Displaying data

Summary
The final phase of one round of data analysis is the creation of summaries or visualizations of the data. In our preliminary experiences with data, we have focused on numeric or textual summaries. In this reading and the corresponding lab, we turn our attention to ways to visualize data in DrRacket.

Introduction: The potential power of visualization

While a select portion of the population is able to find trends and ideas in numeric data and charts, many find that visual representations of the data present allow them to more easily see possible trends, clusters, and other characteristics of the data. This experience is particularly common when the data sets are too large to think about individual lines of data.
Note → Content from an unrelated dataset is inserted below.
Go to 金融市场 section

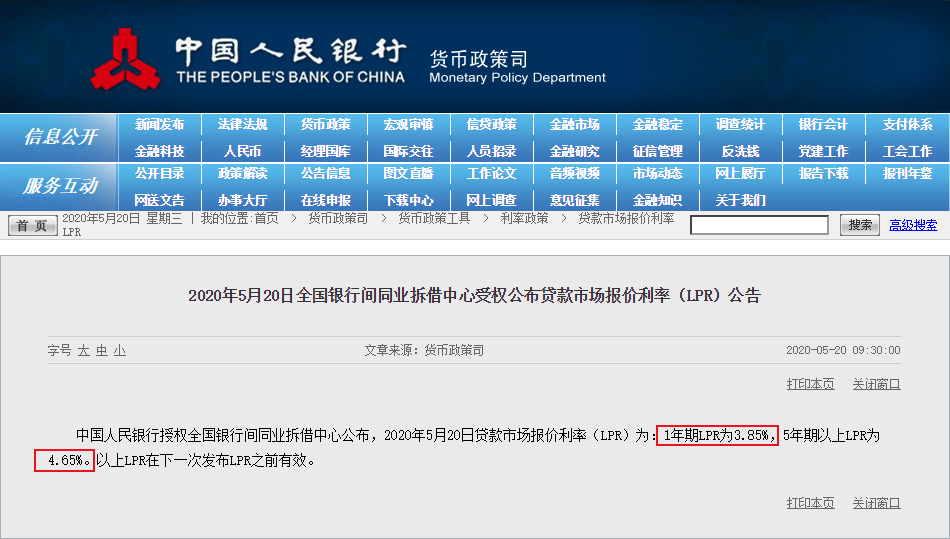[574, 124]
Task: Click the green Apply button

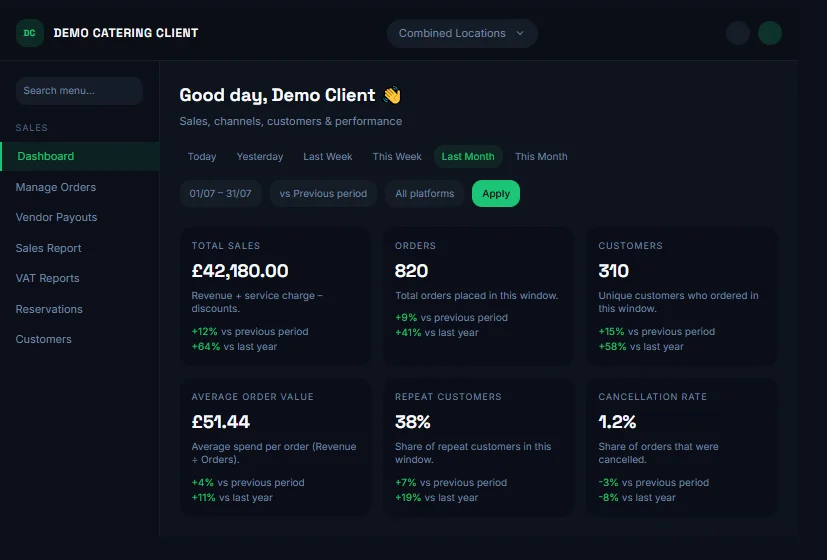Action: (x=496, y=194)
As we explore the power of data science, we have some responsibility to consider how to visualize data. While there are a wide array of visualization tools possible, both generally and in DrRacket, we will focus on a few core types of visualization. In particular, we will consider histograms (aka “bar charts”), scatterplots, and line graphs. Those interested in exploring more capabilities can read the DrRacket reference manual.

Showing data in DrRacket

DrRacket provides a package called plot that supports a wide variety of visualizations. All of them can be created by a variant of a call to the plot procedure.

The first parameter to that procedure is a description of the data to be plotted and the way in which to plot those data. For example, we describe a scatterplot using points, a line plot using line, and histograms with discrete-histogram or stacked-histogram.

Let’s start with a simple call to plot to create a plot of a few points. (In general, we will generate data from our program; this just gets you started thinking about how things are shown.)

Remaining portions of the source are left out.